This supposedly strong figure is predicating expectations that Yellen’s Federal Open Markets Committee will increase the Federal Funds rate in December. Yet the initial reaction from market credit spreads indicated some ambivalence as these rose rather than rallied, on what was prima facie bullish or good news for the economy; namely a supposed reaffirmation of a healing labour market. So what was amiss in these figures? Looking through the BLS statistics revealed a telling and gloomier picture than the headline rate revealed. Over 240,000 of the supposed new hirings related to those aged 55 or over. This implies an older demographic re-entering the workplace for structural reasons that are increasingly being recognised as part of a darker, more alarming social picture in the US. Many early retirees who had planned to live off their savings are being forced back into the labour market by the failure of their pension provision to support their lifestyles with interest rates on their savings accounts on all time lows. Many of this demographic lack the necessary IT and workplace skills to re-enter the workplace in anything other than a menial capacity. With global capacity from China to the US, and all its export markets in Emerging Markets, in over-supply, the hiatus in global growth is scarcely going to undergo a US driven productivity renaissance off such poor underlying data.
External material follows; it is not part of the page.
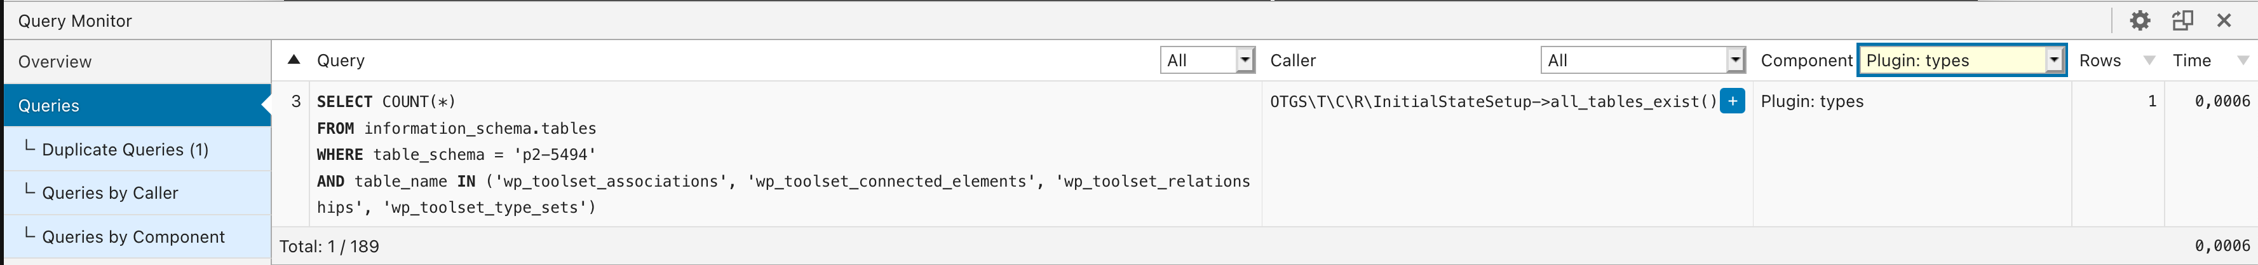
Task: Close the Query Monitor panel
Action: (2224, 20)
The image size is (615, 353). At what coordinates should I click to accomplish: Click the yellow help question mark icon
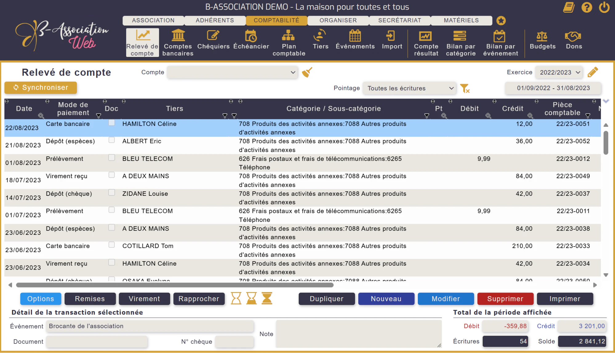pyautogui.click(x=586, y=7)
This backdrop augurs badly as the basis of the first rate hike since the Great Financial Crisis. The underlying issue of excess global capacity and productivity will not go away until capacity removal occurs and that requires a re-alignment or removal of excess capacity in China. Whilst it is a story for another day, China’s struggles with its investment glut will continue to dog the global economy and put downward pressure on the Chinese renminbi as it seeks to devalue and seek out international markets for its excess capacity. We are seeing the effects everyday of, say, steel exports being dumped with the UK closures at Redcar and Caparo Industries.
Death rate for U.S. non-Hispanic whites (USW, solid red line), U.S. Hispanics and six comparison countries, aged 45-54. Credit: Proceedings of the National Academy of Sciences.
A contemporaneous study by recent Nobel prize winner, Angus Deaton co-authored by his wife, Anne Case is causing alarm in US medical, governmental and media circles. He recently published findings that point to a demographic hike in the death rate for white middle aged Americans since 1999. With an intensity that has parallels with the first vicious findings of the HIV epidemic, Deaton’s work highlights a surge in the death rate by suicide, drug addiction, alcoholic poisoning and lung related diseases within the middle aged white population – this scenario is not being seen in the closely knit Hispanic community and is in fact declining within the historically deprived black community. Key causes of this sad trend, according to Paul Krugman of the New York Times, appear to be growing availability of opium substitute prescriptions, de-industrialisation in former smokestack industries and illiteracy in IT skills, making an older section of the community unemployable in the modern job market. A further vital factor is the stagnation of this age bracket’s pension provisio n since the Great Financial Crisis as Zero Interest Rate Policies (ZIRP) render the spending power of their accumulated pension provision virtually meaningless.
This swathe of poor unemployment, education and savings prospects would appear to be a depressing side effect of the Federal Reserve’s monetary response in recent years. Whilst Deaton’s findings are the subject of intense debate, the impoverishment of Quantitative Easing appears to be feeding through in these very sad statistics for middle aged white American males, the former life-blood of the US’s struggling industrial competitiveness. It is a notable feature of Democratic Party funding that this section of the US electorate receives barely any electioneering spending. In summary, the recent job report reflects the secular stagnation of the US economy since the Great Financial Crisis, both in its recent hiring patterns and in the depressing data coming off its mortality rate.